18 Jan 2016, 11:23 am

I have an issue where if someone who is part of a minority group treats me badly, any reminder of that minority group will get me upset. For example, after getting harassed by a gay guy for identifying as asexual, for awhile any mention of gay people brought that harrassment to mind and got my mind churning over it.

I didn't think homophobic thoughts, per say, but I may have acted slightly homophobic in terms of trying to avoid reminders of gay people. But I didn't get mad at myself for it because I understood the reason I was feeling that way, and because I've had similar experiences in the past.

I just gave myself time and distance and I got over it. Now, while I occasionally think about that guy who harassed me, I don't automatically think of him whenever someone mentions gay people, and the intensity of emotion when I do think of him is much less.



100000fireflies
Veteran
Veteran

Joined: 2 Jan 2016
Age: 124
Posts: 552

18 Jan 2016, 3:16 pm

100000fireflies wrote:
Are you familiar with ocd and its companion "intrusive thoughts"? That is, the real ocd, not the improper use of the term being thrown around in current conversations about "zomg i'm like totally ocd about having my shoes in order".
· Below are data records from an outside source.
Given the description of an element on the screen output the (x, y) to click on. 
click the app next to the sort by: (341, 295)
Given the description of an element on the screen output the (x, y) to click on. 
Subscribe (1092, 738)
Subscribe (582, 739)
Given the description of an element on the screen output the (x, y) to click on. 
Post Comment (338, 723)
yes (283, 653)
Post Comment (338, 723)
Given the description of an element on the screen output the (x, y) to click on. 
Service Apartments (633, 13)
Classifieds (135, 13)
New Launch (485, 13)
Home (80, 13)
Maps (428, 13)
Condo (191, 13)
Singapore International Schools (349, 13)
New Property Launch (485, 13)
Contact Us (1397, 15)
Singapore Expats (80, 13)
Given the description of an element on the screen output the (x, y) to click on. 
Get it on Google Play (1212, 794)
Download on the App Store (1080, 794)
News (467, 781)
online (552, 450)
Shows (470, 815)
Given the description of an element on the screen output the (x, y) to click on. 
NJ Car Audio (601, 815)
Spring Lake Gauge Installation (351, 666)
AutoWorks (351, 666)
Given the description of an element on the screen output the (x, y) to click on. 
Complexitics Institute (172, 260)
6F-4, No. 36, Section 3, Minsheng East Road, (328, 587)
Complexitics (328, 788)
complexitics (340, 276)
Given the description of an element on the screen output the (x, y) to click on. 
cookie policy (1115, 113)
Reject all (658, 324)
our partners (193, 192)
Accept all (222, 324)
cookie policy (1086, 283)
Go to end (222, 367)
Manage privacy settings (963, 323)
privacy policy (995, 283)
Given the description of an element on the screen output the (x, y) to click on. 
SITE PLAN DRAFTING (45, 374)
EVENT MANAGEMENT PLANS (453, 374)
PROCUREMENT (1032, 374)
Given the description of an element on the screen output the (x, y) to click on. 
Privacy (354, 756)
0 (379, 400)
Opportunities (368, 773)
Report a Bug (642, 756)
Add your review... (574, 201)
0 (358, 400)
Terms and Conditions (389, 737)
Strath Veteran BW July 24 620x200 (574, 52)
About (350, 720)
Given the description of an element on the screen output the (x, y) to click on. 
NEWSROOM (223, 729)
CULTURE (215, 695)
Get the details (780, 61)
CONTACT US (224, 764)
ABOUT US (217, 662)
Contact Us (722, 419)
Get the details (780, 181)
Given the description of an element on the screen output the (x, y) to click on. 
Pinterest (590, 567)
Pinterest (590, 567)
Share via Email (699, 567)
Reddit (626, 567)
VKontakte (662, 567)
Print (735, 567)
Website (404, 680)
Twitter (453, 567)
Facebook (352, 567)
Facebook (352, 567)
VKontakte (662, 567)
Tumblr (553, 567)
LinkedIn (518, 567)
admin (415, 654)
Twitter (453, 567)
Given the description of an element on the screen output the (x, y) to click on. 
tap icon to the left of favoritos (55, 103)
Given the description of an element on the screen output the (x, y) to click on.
Or, to put the question another way - let's say the topic was suicide...there are two versions of an issue which seem very subtly different, but the difference is actually substantial. As best of an example i can give:

1. I've been wanting to kill myself. I've been thinking about it a lot lately, and part of me is scared that one of these days, i'm going to do it. I guess part of me doesn't want to do it, but something has to change, or i will. I can't take much more.

2. I've been having thoughts a lot about killing myself. They really scare me; i don't want to die.

It's Very subtle - to the point that, unfortunately, a lot of shrinks can't even tell the difference.

In example one, the person is afraid they will perform the action that part of them really wants to do. In example 2, the person is afraid of the thoughts...they aren't thoughts that began because the person has a true desire to do them - which makes them all the more scary - they are thoughts that just began 'normal' (perhaps upset or anger related to an experience like a break-up) and then took a life of their own... Which is then followed by the intense fear of 'what if i act on them!??'.

The first is someone who is suicidal, the second, someone with ocd. Your phrasing here, and on a similar issue in another post, sound potentially the latter. In which case, the solution is completely different from what it would be if you genuinely wanted to perform these actions.


I reread this and better phrasing is that in example 1, the person is primarily afraid of the action. They have no concern about having the thoughts just come to them.
In example 2, the person is primarily afraid of the thoughts..which leads to secondary fear of the action..with concerns of losing control and that they might do it ..after all, they thought it,..The secondary fear grows more intense as the thoughts continue and develop.


_________________
"When does the human cost become too high for the building of a better machine?"


em_tsuj
Veteran
Veteran

User avatar

Joined: 25 Mar 2011
Age: 41
Gender: Male
Posts: 1,786

18 Jan 2016, 6:29 pm

I'be experienced a lot of rejection. I've also been abused by my mother. I've also had women try to exploit me and play mind games on me. As a result, I am very uncomfortable interacting with women. What has helped me is pursuing friendships with women. I am speaking of purely platonic relationships--take sex and romance completely out of the picture. By forming positive relationships with a few women, I've learned that not all women are mean or out to exploit me. By having nice women in my life, I also learned how to respond to differentiate between safe and abusive women. I've become more open to forming relationships with women because I know things won't always turn into a disaster.